# My AR2 is in ( pics)



## UpStroke (Oct 12, 2008)

For a while I was getting buyers remorse for spending the $$$
on a bike. But then I saw it.
There is another problem though. The Dura-Ace compact
crank is back ordered until the end of March. I just found that
out tonight. The LBS hasn't had time to contemplate a solution yet,
so we'll see what they think up by Saturday.


----------



## IanChilders (Dec 24, 2008)

You don't need a compact with a bike that fast, haha. I came from a compact crank on my F75 and I didn't have a problem climbing more than a 15% grade for about a quarter mile yesterday. Like I told you before, that red saddle looks sweet on there. Do you think you can hook me up with some pedals like those?


----------



## UpStroke (Oct 12, 2008)

IanChilders said:


> You don't need a compact with a bike that fast, haha. I came from a compact crank on my F75 and I didn't have a problem climbing more than a 15% grade for about a quarter mile yesterday. Like I told you before, that red saddle looks sweet on there. Do you think you can hook me up with some pedals like those?
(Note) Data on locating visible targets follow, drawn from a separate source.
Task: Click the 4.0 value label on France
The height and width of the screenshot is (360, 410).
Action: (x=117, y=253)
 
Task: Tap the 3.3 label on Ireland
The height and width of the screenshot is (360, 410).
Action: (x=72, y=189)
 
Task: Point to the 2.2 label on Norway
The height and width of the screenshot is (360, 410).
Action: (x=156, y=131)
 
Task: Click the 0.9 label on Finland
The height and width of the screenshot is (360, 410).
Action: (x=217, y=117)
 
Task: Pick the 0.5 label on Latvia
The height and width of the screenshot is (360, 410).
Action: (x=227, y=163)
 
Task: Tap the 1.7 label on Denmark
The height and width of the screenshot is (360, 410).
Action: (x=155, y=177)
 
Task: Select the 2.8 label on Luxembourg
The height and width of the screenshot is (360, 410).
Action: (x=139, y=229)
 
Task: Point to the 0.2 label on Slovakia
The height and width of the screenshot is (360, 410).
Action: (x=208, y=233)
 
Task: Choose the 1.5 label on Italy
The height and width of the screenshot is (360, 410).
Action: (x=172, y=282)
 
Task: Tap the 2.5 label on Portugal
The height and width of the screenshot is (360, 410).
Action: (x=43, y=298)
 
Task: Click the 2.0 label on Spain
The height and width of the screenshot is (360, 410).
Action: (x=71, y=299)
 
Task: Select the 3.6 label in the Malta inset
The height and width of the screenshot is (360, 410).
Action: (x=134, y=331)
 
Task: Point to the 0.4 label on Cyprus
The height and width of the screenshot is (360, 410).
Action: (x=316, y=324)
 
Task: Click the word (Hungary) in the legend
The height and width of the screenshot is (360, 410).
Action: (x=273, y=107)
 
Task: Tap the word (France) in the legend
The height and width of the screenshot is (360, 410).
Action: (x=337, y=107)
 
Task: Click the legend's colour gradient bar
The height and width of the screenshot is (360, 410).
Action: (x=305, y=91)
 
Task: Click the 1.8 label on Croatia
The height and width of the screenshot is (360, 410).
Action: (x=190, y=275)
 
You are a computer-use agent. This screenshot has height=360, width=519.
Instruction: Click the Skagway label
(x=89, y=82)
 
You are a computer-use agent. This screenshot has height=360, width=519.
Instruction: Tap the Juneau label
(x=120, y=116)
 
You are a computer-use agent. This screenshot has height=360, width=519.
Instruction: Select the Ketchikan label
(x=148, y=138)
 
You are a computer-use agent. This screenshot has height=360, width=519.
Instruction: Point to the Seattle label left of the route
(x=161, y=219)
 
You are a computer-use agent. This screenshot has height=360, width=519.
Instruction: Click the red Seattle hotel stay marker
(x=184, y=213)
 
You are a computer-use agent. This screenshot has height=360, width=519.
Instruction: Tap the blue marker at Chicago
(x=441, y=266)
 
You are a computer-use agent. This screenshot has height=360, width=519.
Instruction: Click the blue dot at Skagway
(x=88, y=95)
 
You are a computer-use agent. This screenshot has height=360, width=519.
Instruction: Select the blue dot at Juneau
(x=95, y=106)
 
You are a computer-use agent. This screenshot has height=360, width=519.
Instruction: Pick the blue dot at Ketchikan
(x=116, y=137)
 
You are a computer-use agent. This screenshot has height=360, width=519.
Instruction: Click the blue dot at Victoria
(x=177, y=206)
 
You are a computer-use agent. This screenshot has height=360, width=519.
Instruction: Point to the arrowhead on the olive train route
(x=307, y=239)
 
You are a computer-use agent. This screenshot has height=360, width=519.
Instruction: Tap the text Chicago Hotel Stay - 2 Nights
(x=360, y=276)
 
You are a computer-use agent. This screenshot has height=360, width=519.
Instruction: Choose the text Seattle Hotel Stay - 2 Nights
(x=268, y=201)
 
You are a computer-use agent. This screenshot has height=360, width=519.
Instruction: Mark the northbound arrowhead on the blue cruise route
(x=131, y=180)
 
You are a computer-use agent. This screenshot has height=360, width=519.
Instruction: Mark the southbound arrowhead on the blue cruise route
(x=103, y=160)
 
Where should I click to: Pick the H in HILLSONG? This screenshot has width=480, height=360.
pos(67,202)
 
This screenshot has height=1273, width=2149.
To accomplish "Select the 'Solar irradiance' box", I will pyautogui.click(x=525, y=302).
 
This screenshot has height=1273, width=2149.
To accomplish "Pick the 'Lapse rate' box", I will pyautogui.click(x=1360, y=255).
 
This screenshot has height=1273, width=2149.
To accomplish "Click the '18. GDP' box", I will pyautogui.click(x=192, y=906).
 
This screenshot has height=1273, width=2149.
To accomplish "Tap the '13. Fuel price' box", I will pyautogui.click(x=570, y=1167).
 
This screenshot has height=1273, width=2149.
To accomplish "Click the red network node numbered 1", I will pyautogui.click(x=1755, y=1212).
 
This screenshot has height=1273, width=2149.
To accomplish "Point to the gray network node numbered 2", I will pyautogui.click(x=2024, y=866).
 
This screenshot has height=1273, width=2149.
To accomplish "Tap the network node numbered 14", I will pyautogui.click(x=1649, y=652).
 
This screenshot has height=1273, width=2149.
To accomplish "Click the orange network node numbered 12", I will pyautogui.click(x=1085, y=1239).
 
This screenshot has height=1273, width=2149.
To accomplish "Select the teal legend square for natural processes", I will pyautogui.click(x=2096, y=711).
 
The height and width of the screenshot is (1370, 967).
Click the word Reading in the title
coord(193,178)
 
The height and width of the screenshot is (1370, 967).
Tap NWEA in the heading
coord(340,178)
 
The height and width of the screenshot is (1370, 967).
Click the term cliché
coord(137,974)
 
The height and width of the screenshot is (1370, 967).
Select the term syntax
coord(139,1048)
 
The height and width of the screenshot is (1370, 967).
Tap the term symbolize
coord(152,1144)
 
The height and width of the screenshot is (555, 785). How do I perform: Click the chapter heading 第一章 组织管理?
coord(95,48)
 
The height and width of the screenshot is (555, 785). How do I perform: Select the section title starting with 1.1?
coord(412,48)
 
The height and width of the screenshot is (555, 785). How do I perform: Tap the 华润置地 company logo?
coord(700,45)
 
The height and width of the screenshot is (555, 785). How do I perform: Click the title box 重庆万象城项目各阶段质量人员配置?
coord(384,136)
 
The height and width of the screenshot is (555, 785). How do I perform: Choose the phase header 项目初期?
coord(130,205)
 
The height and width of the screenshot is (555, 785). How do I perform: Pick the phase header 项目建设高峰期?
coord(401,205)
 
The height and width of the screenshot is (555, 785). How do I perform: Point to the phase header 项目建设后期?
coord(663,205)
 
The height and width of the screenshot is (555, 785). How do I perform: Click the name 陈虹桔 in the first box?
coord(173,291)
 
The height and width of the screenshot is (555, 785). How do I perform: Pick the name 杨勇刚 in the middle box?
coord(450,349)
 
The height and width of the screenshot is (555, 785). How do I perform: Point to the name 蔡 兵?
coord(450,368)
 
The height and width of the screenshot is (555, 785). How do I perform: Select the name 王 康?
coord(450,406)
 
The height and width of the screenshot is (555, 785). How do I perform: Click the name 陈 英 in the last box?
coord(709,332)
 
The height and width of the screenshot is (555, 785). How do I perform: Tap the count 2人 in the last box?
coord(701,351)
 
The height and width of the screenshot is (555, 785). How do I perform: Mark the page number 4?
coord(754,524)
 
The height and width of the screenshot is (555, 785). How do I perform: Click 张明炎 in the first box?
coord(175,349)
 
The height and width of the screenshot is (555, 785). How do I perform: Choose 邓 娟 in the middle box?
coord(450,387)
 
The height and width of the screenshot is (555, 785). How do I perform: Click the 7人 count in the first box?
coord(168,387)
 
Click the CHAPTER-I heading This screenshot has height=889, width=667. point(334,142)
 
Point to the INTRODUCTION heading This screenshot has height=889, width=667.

You only weight 125 lbs...you just levitate up hills. My goal weight this
year 192, and I am old.
The pedals are the new Bontrangers. They were 400.00, but
they're yours for only 175.00.


----------



## DS1239622 (Mar 21, 2007)

For some reason I can't see the pics. They aren't even showing up as broken images or anything. They just aren't there. Any ideas?


----------



## UpStroke (Oct 12, 2008)

Try reloading the page.


----------



## UpStroke (Oct 12, 2008)

Here is direct

https://img502.imageshack.us/img502/5086/ar2fno6.jpg

https://img262.imageshack.us/img262/9990/ar26ra2.jpg

https://img262.imageshack.us/img262/9990/ar26ra2.jpg


----------